Mit der vorgeschlagenen Verfassungsänderung wäre man übrigens nicht mehr sehr weit weg von den Vorschlägen der AfD. Diese will nichtdeutschen Staatsangehörigen den Zugang zum Bürgergeld in vielen Fällen gleich ganz streichen, wie sie in einem Bundestagsantrag vom Januar forderte.[10] Zwar sind die Vorschläge der AfD nicht identisch mit denen der Union, aber es fallen doch die Ähnlichkeiten in der Argumentation, etwa bezüglich des Nachrangs der deutschen Sozialleistungen, ins Auge. Letztlich geht es bei all dem darum, den Sozialstaat unter Nationalvorbehalt zu stellen. Wie konkret das alles ist, konnte man am 8. April bei einer Anhörung des Ausschusses für Arbeit und Soziales im Bundestag miterleben. Dort haben die Abgeordneten von Union und FDP die geladenen Sachverständigen, unter ihnen Daniel Thym und der Bonner Juraprofessor Gregor Thüsing, interessiert nach den rechtlichen Möglichkeiten von Sozialleistungskürzungen oder -streichungen für Geflüchtete gefragt.

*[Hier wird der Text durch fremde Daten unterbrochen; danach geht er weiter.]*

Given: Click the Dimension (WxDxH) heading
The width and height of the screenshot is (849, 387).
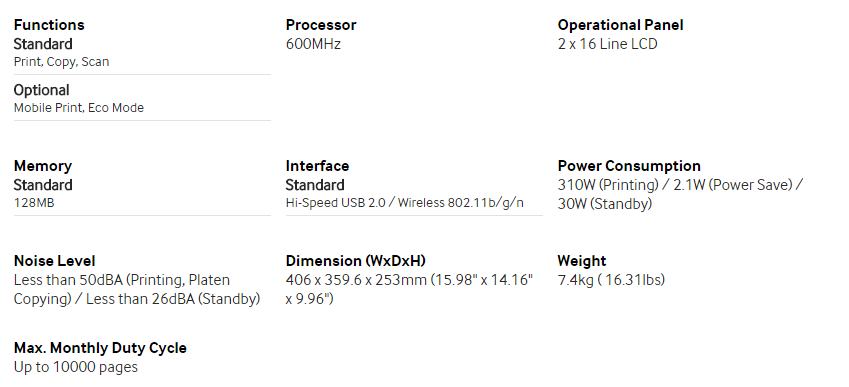Looking at the screenshot, I should pyautogui.click(x=356, y=261).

Die Antwort der beiden Juristen war im Kern: Juristisch ist ganz vieles denkbar, es müsse nur politisch gewollt sein.
Und da haben sie recht. Wir müssen den national-autoritären Angriff auf den Sozialstaat politisch beantworten und dürfen uns nicht darauf verlassen, dass die Gerichte das Schlimmste schon verhindern würden. Denn es geht um die zutiefst politische Frage: In welcher Gesellschaft wollen wir leben? In einer Gesellschaft, in der die Sicherung der sozialen Teilhabe oder gar des physischen Überlebens vom richtigen Aufenthaltsstatus und der richtigen Staatsangehörigkeit abhängig gemacht werden? In der sich der Sozialstaat seiner Verantwortung für einige vollständig entzieht und sie auf Suppenküchen, Almosen, das Sammeln von Pfandflaschen, Mülltonnen, ehrenamtliche Unterstützer:innen und solidarische Hilfsstrukturen verweist? In der Menschen aus Angst vor einer Denunziation an die Ausländerbehörde nicht zur Ärzt:in gehen und sich nicht trauen, einen Sozialhilfeantrag zu stellen? In der manche nicht wissen, wovon sie morgen das Essen für sich und ihre Kinder bezahlen sollen? In der Sozialstaat, Flucht und Migration systematisch gegeneinander ausgespielt und Grund- und Freiheitsrechte weiter eingeschränkt werden? Wer all dies nicht möchte, sollte sich dem weiteren national-autoritären Umbau des Sozialstaats entschieden entgegenstellen.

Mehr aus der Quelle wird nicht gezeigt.